Julie Feusiera, Rotem Fishel Ben-Kenanb, Denise Quigleya, Erica Andersenc, Bo Hongc

aARUP Laboratories, Salt Lake City, UT, United States; bDepartment of Hematology Oncology, Phoenix Children’s, Phoenix, AZ, United States; cARUP Laboratories and Pathology Department, University of Utah, Salt Lake City, UT, United States

High hyperdiploidy (HHD) is the most common cytogenetic abnormality in childhood B-cell acute lymphoblastic leukemia (B-ALL) and is generally associated with a favorable prognosis; however, 10-20% of patients with HHD B-ALL will ultimately relapse. Although certain trisomy combinations including chromosomes 4, 10, 17 and 18 have previously been reported to be associated with a superior outcome, recent studies redefined the relapse predictive chromosome trisomy combination. The role of clonal heterogeneity has become important for predicting outcomes in HHD B-ALL.

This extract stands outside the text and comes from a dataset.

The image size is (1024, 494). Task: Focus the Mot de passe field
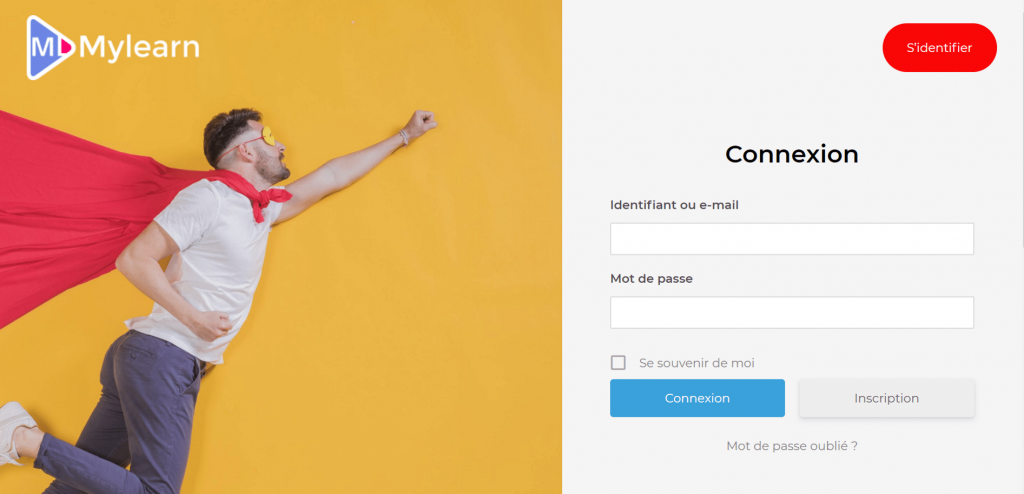pos(792,312)
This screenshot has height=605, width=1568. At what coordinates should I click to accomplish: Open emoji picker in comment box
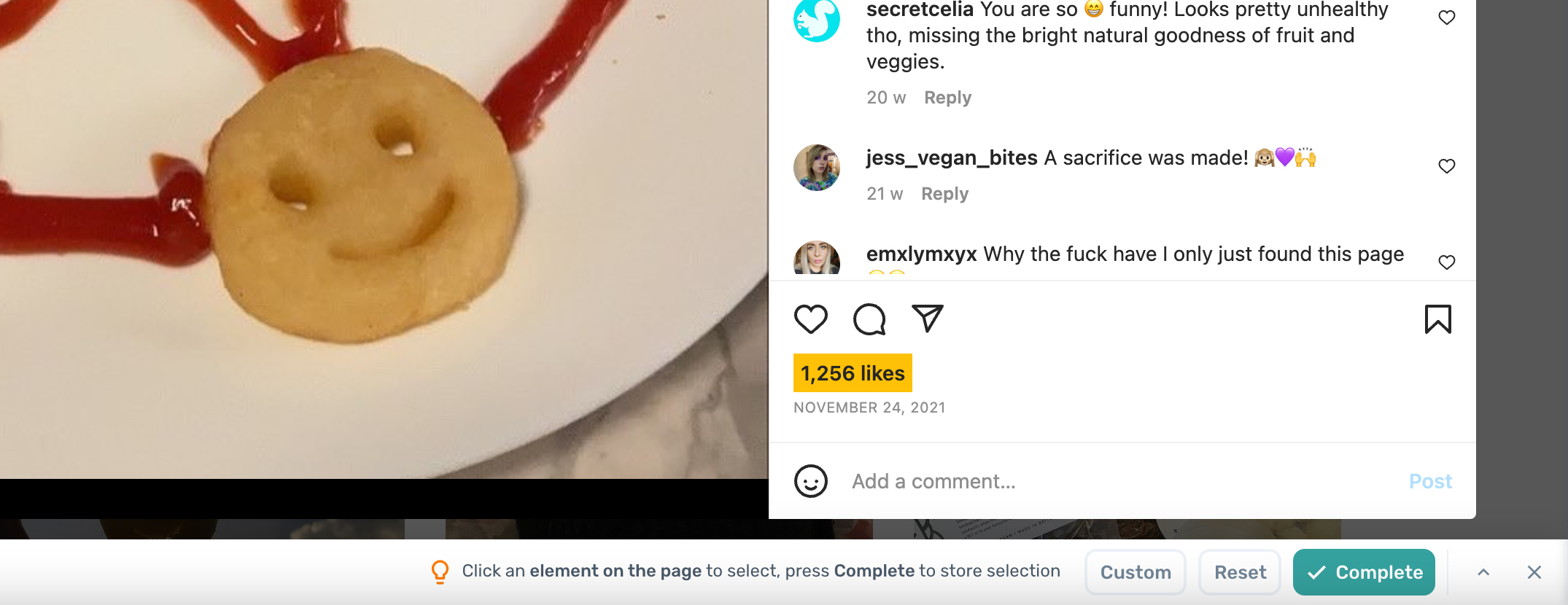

In this study, we describe the spectrum of recurrent and rare cytogenomic microarray (GMA) findings in 42 HHD B-ALL patients. Chromosome structural abnormalities were observed in 32/42 (76%) cases including focal deletions involving genes: CDKN2A, ATM, ARID2, ETV6, PTEN, BLNK and CREBBP; segmental gain involving 1q was the most recurrent structural aberration (n=13); deletions in 7p and 9p were seen in 4 and 3 cases respectively. Clonal diversity was observed in 13/42 (31%) cases; among these, 4/42 (10%) cases displayed subclones harboring additional aneuploidy. 16/42 (38%) cases showed copy-neutral loss-of-heterozygosity (CN-LOH) for one to seven chromosomes with chromosome 9 being the most frequently involved (6/16).

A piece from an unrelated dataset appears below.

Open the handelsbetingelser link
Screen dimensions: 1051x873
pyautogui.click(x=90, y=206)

Clinically, chromosome analysis and fluorescence in-situ hybridization are routinely used at diagnosis to characterize the prognostic value of cytogenetic abnormalities in HHD B-ALL. However, these techniques may not detect small structural aberrations, CN-LOH or appreciate certain clonal diversity, which could be essential for precise risk stratification. GMA has proven to be a valuable test to enhance our understanding of the heterogeneous cytogenetic profile in HHD B-ALL.